A laranja mecânica e o tico-tico-no-fubá

          Corria o ano de 1974, eu migrara para o Rio de Janeiro no início de 73. Como vários amigos, eu buscava trabalho e estudos.   Caipira inocente entusiasmei-me com a cidade-estado. O Rio era a capital da Guanabara.   Sem grana, batendo canelas por todos os lados, acabei encontrando os eventos gratuitos do MAM, Sala Cecília Meireles e Salão Leopoldo Miguez; nestes espaços as artes borbulharam minha cabeça de interiorano. Como poderia ter dito Graciliano Ramos, me desentopeiraram. Quando a grana permitia, aventurava-me pela geral do Maracanã para uma partida de futebol. Entre uma refrescada e outra pelas praias descobria os prédios do centro. Nestes prédios a corte imperial criou muitos mau-costumes.   A república os enraizou e são mantidos até hoje nas franjas do poder. Basta olhar a quantas anda a corrupção e a falta de caráter dos políticos em Brasília. No ano da minha chegada, as obras do metrô iam naquela marcha lenta típica de obra pública. O seu traçado fora alterado para não afetar as fundações do Palácio Monroe.  Apesar disto, numa campanha capitaneada pelo O Globo, pedia-se a demolição do antigo Senado. Alegavam que além da estética ele atrapalhava o trânsito. O prédio da Praça Mahatma Gandhi foi ao chão sem a menor piedade. Era o mandarinato dos Marinhos, acólitos e sócios dos ditadores, se fazendo presente.  Em quinze de março acabara o mandato do general Médici, responsável pelo período mais duro da ditadura.

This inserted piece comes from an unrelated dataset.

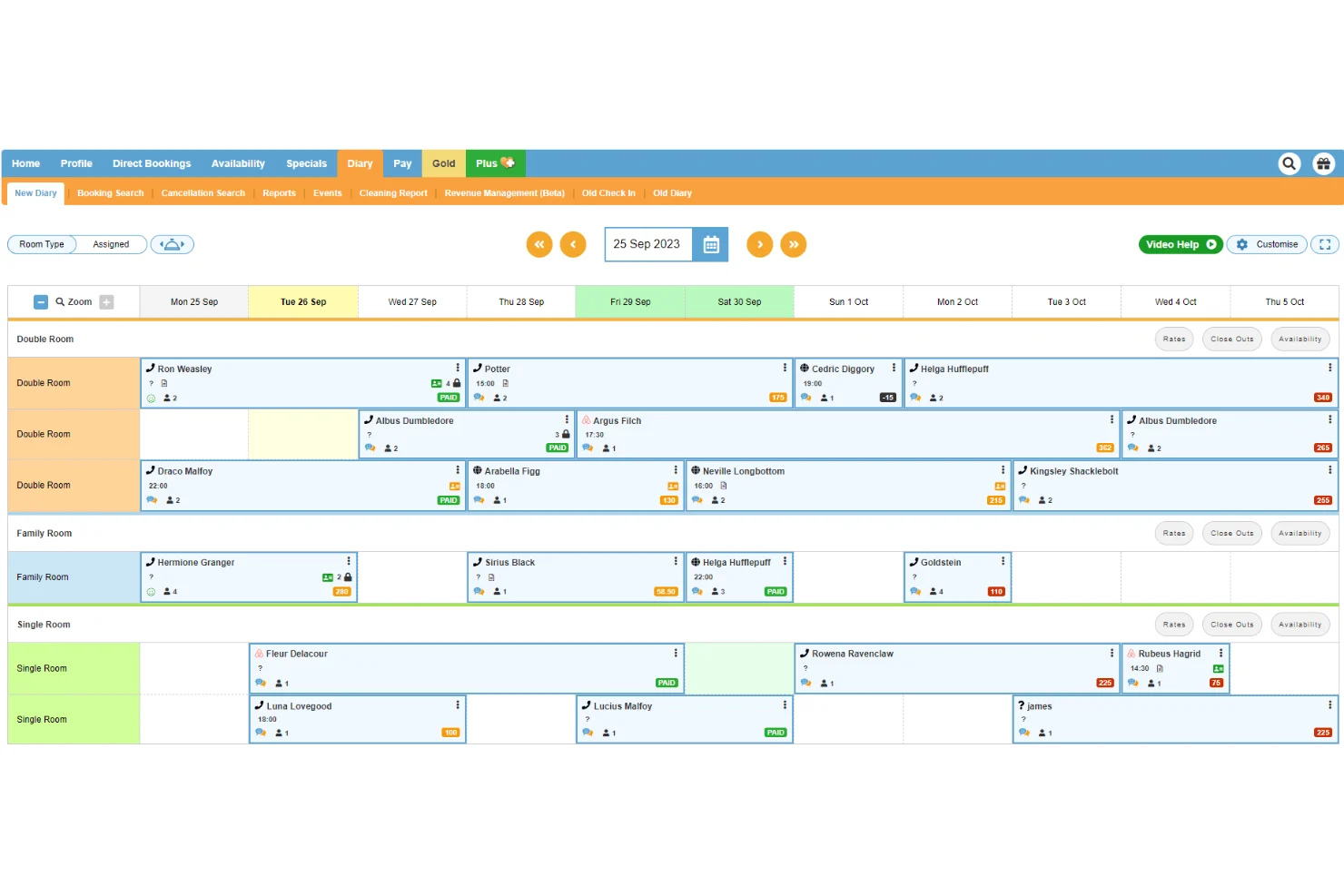Toggle fullscreen diary view icon
This screenshot has height=896, width=1344.
1325,244
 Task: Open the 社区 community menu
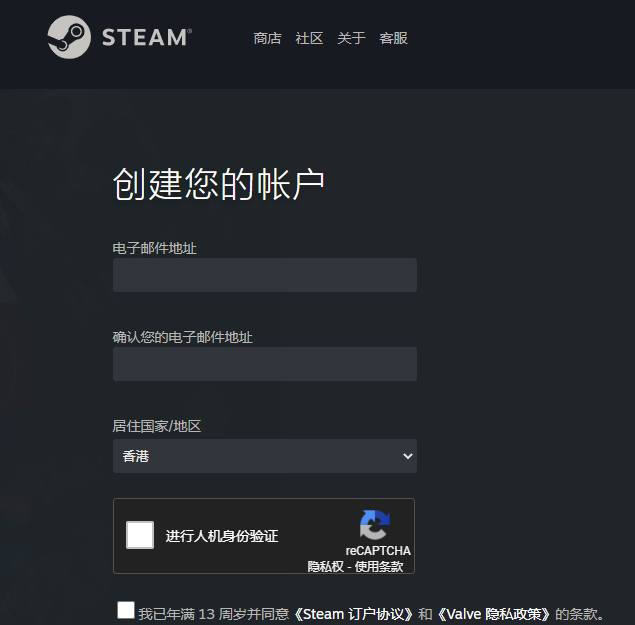309,38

  Já que a repressão era dura e a censura corria solta, o único assunto que todos compartilhavam sem o menor receio era futebol. E olha que até nisso os ditadores metiam o bedelho. Médici, em 1970, mandara a CBD escalar Zagalo no lugar de João Saldanha e convocar o Dario do meu Galo para o ataque.   Só se falava dos preparativos da seleção e o campeonato carioca. No torneio, o grande time do ano era o América e o Luisinho seu artilheiro. E lá estavam, além do América, Bonsucesso, Madureira, Campo Grande, São Cristóvão, Portuguesa, Olaria, Bangu e os quatro ditos grandes. O único campeonato estadual que só tinha times da mesma cidade.  A seleção era comandada pelo pão-duro e supersticioso Zagalo, cercado de amuletos e manias, incluindo uma fixação pelo número 13, até nós achávamos aquela seleção imbatível. O Brasil deitara na fama de ter conquistado definitivamente a Taça Jules Rimet, posteriormente roubada e derretida. A grande sensação do futebol mundial era o Carrossel holandês comandado pelo Cruyff, morto recentemente, mereceu até a afirmativa do jornal L’Equipe, “Johan Cruyff era como os Beatles ou os Rolling Stones”.  Além do futebol, Amsterdã, a capital, despertava em nós uma grande admiração, pelo modo de vida que oferecia aos seus; as ideias, as práticas contemporâneas e a liberdade. Era o magisch centrum (centro mágico) da Europa.  Uma espécie de paraíso na trilha dos hippies europeus. Centenas deles se apropriavam de praças e parques para consumir maconha sem repressão alguma.
E nós, quanto a liberdade, nem votar podíamos. Perguntaram ao Zagalo o que ele achava da Holanda. Ele no maior salto alto: – A Holanda?  Um bom time, nada especial. Seu ataque não finaliza bem. Joga um futebol meio na base do tico-tico no fubá.   Já na Alemanha antes de enfrentá-la na semifinal da Copa, voltou a arrotar sua arrogância: – O time deles é bom, mas os holandeses não têm tradição em Copas e isso pesa. A Holanda não me preocupa. Estou pensando na final com a Alemanha, e voltou a repetir, A Holanda é muito tico-tico-no-fubá, que nem o América dos anos 50. Derrotado por 2x0, admitiu: – Perdemos para uma grande equipe. ” A vitória da Laranja Mecânica sobre o tricampeão do mundo foi o feito que faltava para o futebol total.   O Zagalo, pontinha ciscador, este sim um verdadeiro tico-tico no fubá, deu uma de inhambu piando em festa de jacu. Tomou um baile da Laranja Mecânica.